POR OUTRO LADO...

sábado, 17 de maio de 2008

Depois da última corrida, no Dique do Tororó, quinta-feira passada, a dor que tinha me deixado de molho por quase dez dias mostrou sua cara imunda. Atende pelo nome de bursite trocanteriana e dói bagarai quando o freguês faz qualquer movimento de rotação do quadril ou abdução da coxa.

Foi exatamente essa a lesão que afastou Gustavo Kuerten das quadras. Ou seja, além da
fama, da fortuna e do assédio diuturno de belíssimas mulheres, temos, eu e o Guga, uma lesão em comum. E de minha parte um respeito enorme por esse atleta, que jogou durante muito tempo sentindo as dores que sinto agora. Vai ser macho assim na puta que o pariu.

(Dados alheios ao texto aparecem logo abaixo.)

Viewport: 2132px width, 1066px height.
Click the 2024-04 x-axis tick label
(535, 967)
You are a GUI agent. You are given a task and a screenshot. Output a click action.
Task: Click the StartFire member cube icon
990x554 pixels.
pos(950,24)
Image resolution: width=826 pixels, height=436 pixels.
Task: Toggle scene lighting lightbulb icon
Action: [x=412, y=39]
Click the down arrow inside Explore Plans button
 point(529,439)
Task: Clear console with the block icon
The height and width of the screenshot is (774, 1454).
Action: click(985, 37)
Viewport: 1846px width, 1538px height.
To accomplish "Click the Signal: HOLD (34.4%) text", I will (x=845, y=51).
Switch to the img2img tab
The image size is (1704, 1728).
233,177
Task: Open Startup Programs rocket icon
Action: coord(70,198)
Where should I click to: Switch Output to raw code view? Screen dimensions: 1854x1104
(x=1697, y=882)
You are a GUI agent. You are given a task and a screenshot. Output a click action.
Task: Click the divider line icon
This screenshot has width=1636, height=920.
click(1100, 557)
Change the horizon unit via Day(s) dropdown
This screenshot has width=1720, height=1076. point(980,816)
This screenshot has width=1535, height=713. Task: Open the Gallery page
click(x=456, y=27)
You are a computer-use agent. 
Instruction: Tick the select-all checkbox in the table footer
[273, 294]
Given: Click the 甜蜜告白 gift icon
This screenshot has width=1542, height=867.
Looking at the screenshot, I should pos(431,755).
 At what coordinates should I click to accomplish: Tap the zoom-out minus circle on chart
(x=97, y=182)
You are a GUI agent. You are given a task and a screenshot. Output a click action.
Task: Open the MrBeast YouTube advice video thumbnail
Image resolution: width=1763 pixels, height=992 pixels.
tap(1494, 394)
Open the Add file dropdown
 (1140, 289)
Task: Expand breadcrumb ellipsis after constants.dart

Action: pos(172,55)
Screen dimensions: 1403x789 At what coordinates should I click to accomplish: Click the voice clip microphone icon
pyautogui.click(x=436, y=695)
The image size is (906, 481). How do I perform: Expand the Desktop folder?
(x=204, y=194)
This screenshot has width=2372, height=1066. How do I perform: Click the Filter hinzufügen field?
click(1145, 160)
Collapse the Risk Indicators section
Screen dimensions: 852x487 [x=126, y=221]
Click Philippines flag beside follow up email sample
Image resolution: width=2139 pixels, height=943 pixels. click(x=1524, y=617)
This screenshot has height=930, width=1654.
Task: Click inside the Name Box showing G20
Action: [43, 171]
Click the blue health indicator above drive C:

De volta pro molho, dessa vez embalado pelos poderosos comprimidos de Prexige, anti-inflamatório de última geração capaz de curar até os hematomas que o Nardoni vai ganhar no xilindró.

Só agora entendo o que a galera da Academia Activa, de São Paulo, falava sobre a formação do hábito de correr. Demora quase dois anos e até que músculos, tendões e bursas se acostumem de vez com o reggae, vão te encher o saco -diziam eles.

Tô no limite do prazo e já sofri com os tendões, com a planta dos pés, com a tal da canelite. Tudo estoicamente superado. Agora é a porra dessa bursite, no encontro do fêmur com o quadril. Tremo de pensar que até hoje a coluna e os joelhos não reclamaram atenções especiais.

Tudo em nome do barato das endorfinas, da glória do desporto nacional e de uma teimosia que insiste em me aproximar da insanidade, faz é tempo.

Que se foda, a cabecinha já passou há tempos, agora eu quero até o talo.